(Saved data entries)
*****

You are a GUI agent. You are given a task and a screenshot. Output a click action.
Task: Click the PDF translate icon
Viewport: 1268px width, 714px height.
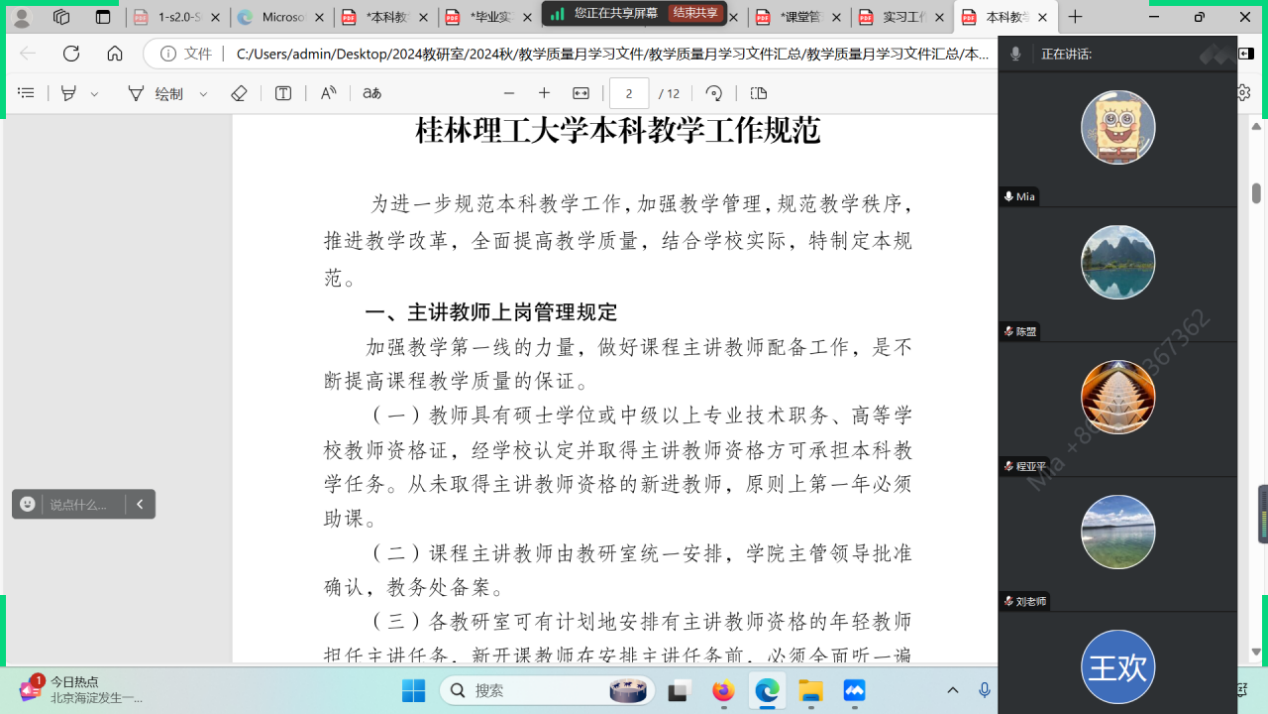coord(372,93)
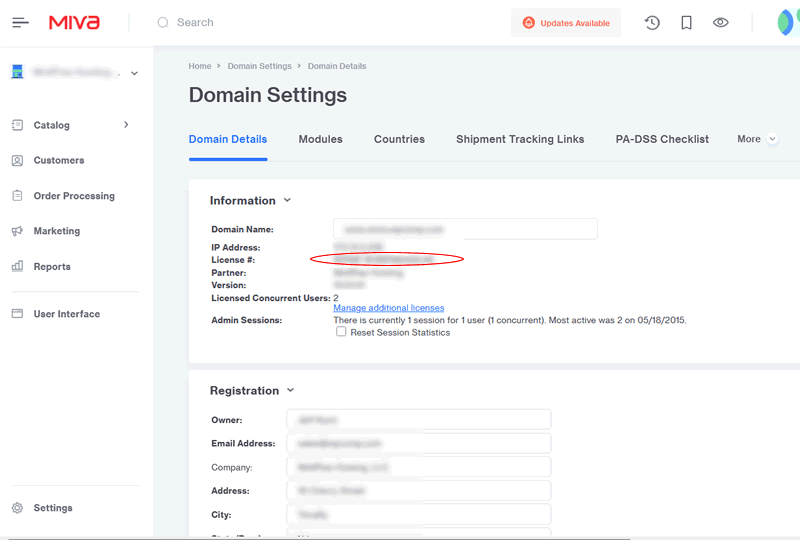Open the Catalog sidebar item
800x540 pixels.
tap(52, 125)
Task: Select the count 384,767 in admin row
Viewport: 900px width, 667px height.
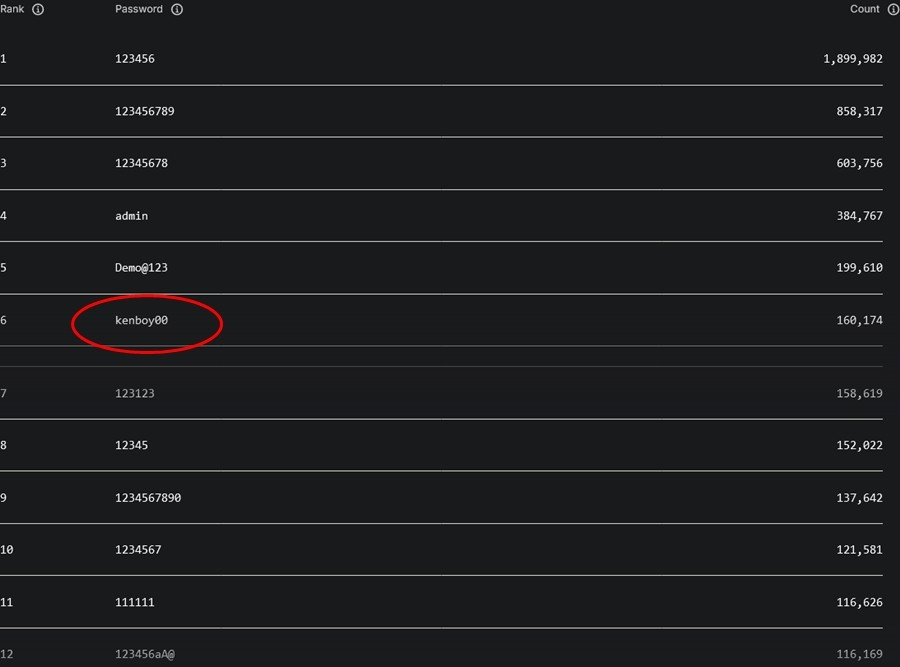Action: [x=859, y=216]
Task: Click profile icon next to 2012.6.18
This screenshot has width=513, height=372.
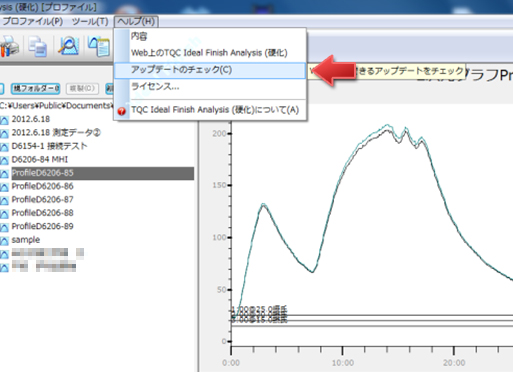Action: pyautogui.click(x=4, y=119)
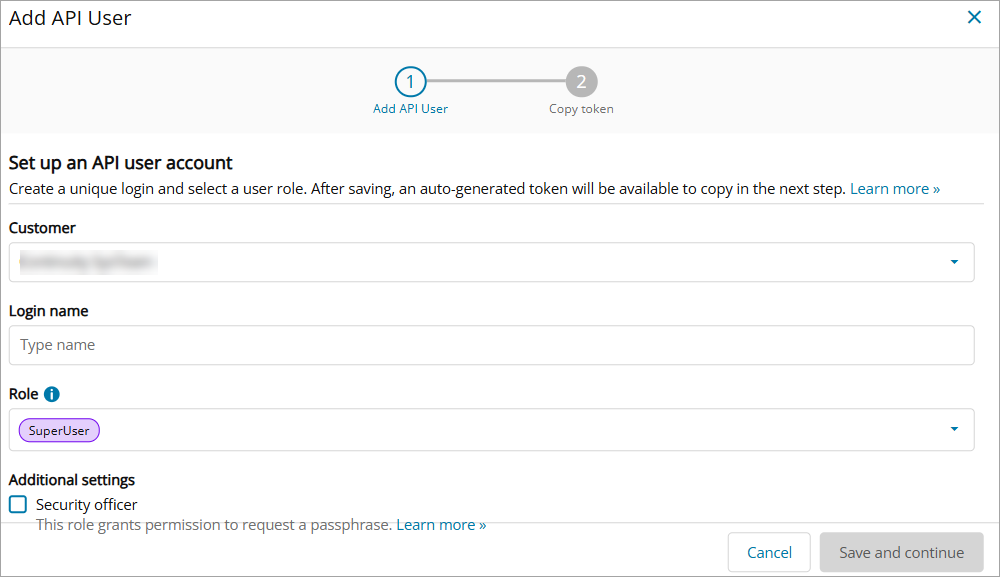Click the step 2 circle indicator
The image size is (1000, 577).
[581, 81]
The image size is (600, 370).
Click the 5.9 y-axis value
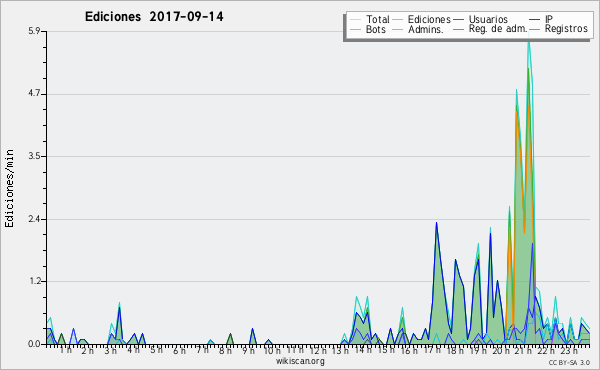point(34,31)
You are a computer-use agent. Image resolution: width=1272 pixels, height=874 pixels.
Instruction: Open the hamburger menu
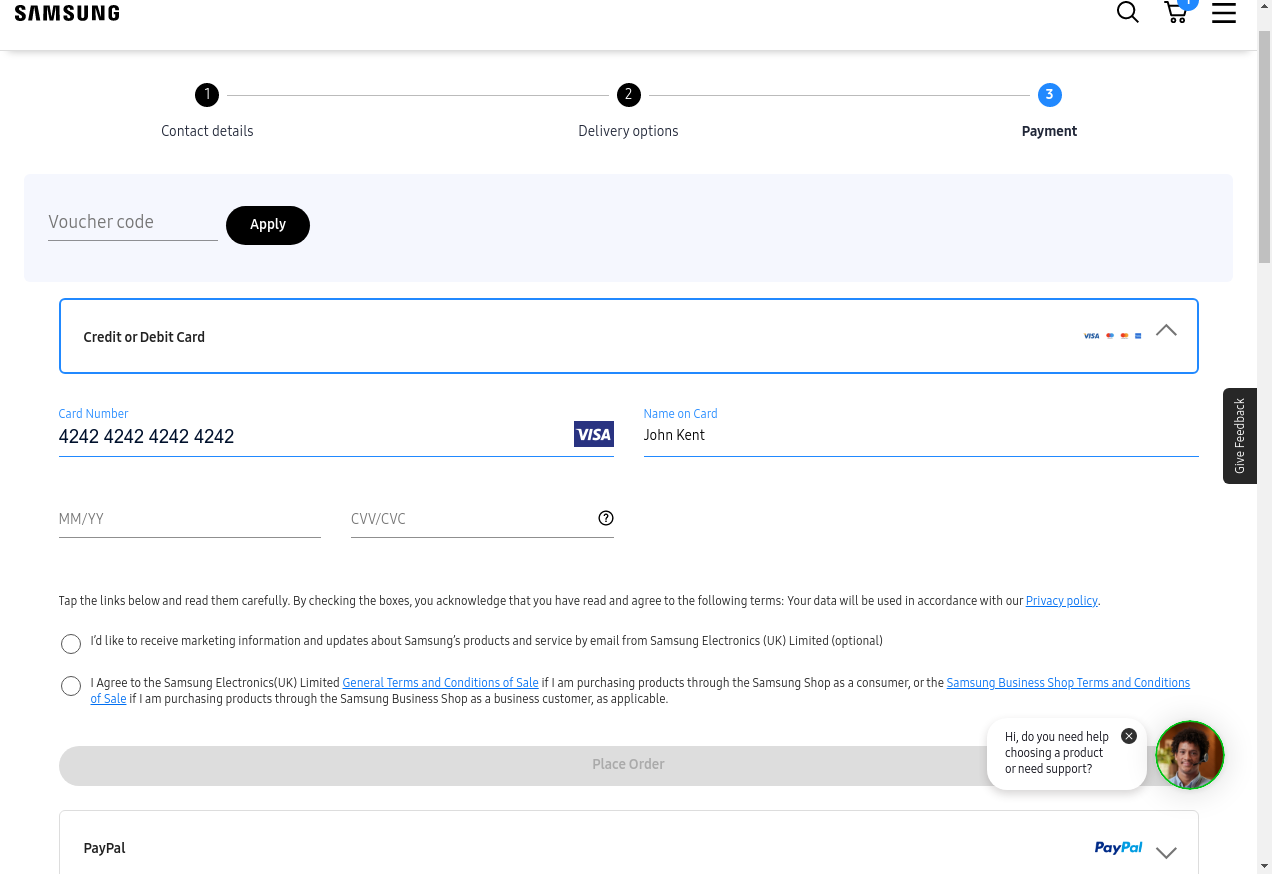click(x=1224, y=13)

*****

Your goal: List, from the entries above, every line in which the word "icon" shows up.

Exercise output:
Task: Click the PDF translate icon
Task: Click profile icon next to 2012.6.18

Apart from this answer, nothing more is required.